Subject: [globalization] African narratives
To: "Globalization E-Conference"
Dr Barasa's perspective is in line with what has been referred to as "glocalization" -- obviously a problematic term, but which attempts to revise the notion of centrism in its forerunner, "globalization".
Identifying, developing, and applying frameworks of knowledge that are friendly to and accommodate local voices remain the challenging tasks for Africa. I call them "tasks" because they are responsibilities. It is not enough to stage protests against globalization, or to attempt to "write in" what has become a dominant ideology supported by economic and technological supremacy.

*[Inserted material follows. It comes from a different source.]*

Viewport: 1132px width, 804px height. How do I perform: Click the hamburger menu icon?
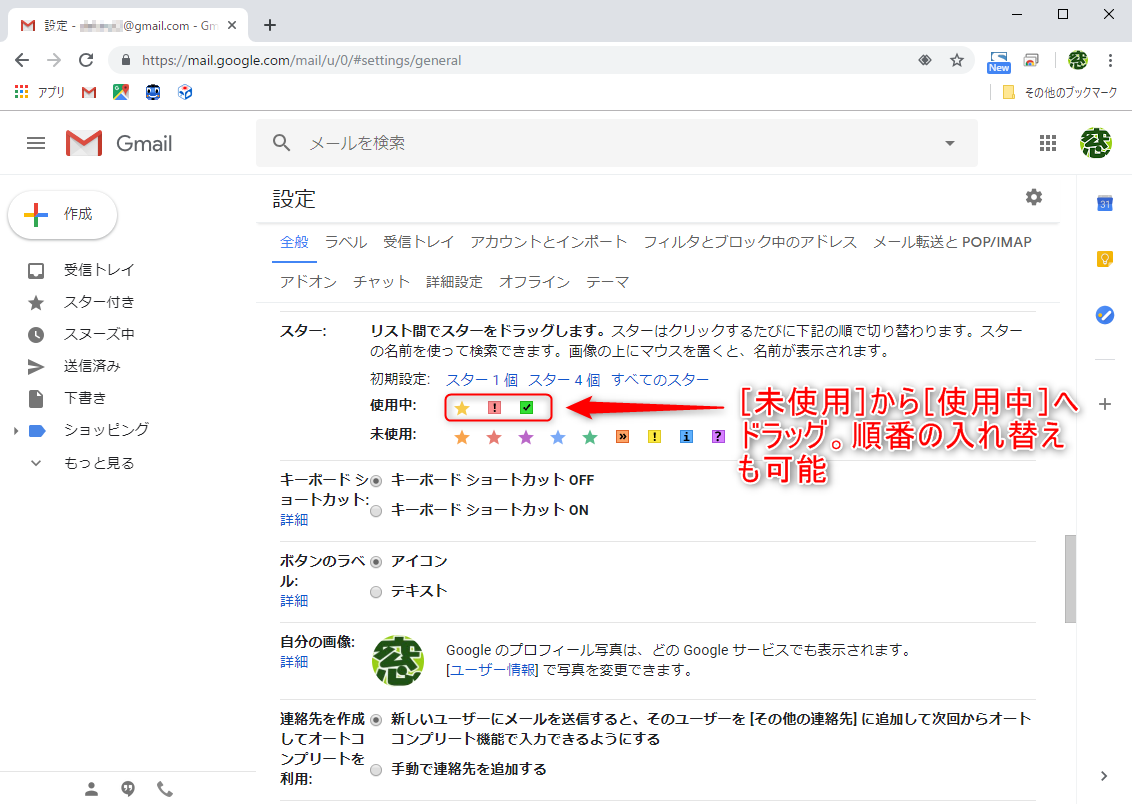36,143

It is the march of civilization in which it is simply not enough to be a complainer. Those who promote globalization know that it is a cultural and economic expression of the silent wars in the march of civilization. Africans and other victims of globalization need to be fully aware that they themselves construct and narrate their own victimhood.
Let's face it: why should the dominant powers in the world not want to impose their frameworks of domination? Just consider the slave mentality of even those we elect to lead our countries. We protest and hanker after democracy because we have been told that it will guarantee equal rights, and we make no serious efforts at even attempting to reconcile this democracy and indigenous political practices/ideologies.
Our democracy does not know what to do with those indigenous traditions; or it pretends to know, pretends to befriend them, so as to destroy them, to "kill" them softly. Our democracy only produces errand boys for dominant global powers whose idea is that only this type of government is good for everybody everywhere, even when it almost means replacing one form of brigandry with another.
Democracy is a province of globalization, which also needs to be watched, especially the way it spends or borrows money and the way it treats indigenous heritage.
It is not at the World Bank meeting that we should stage our protests. We should stage our protests in our perceptions of our inferiority; we should stage our protests at the bus-stops of our slave mentality; we should stage our protests at the small doors of incipient mental laziness; yes, we should stage our protests by scolding ourselves first.
And after those essential beginnings, we stage a protest against not recognizing that when we begin to live like Unoka, the character in Chinua Achebe's "Things Fall Apart", we must be ready to return to the evil forest with only a useless flute in the hand and a sorry history behind.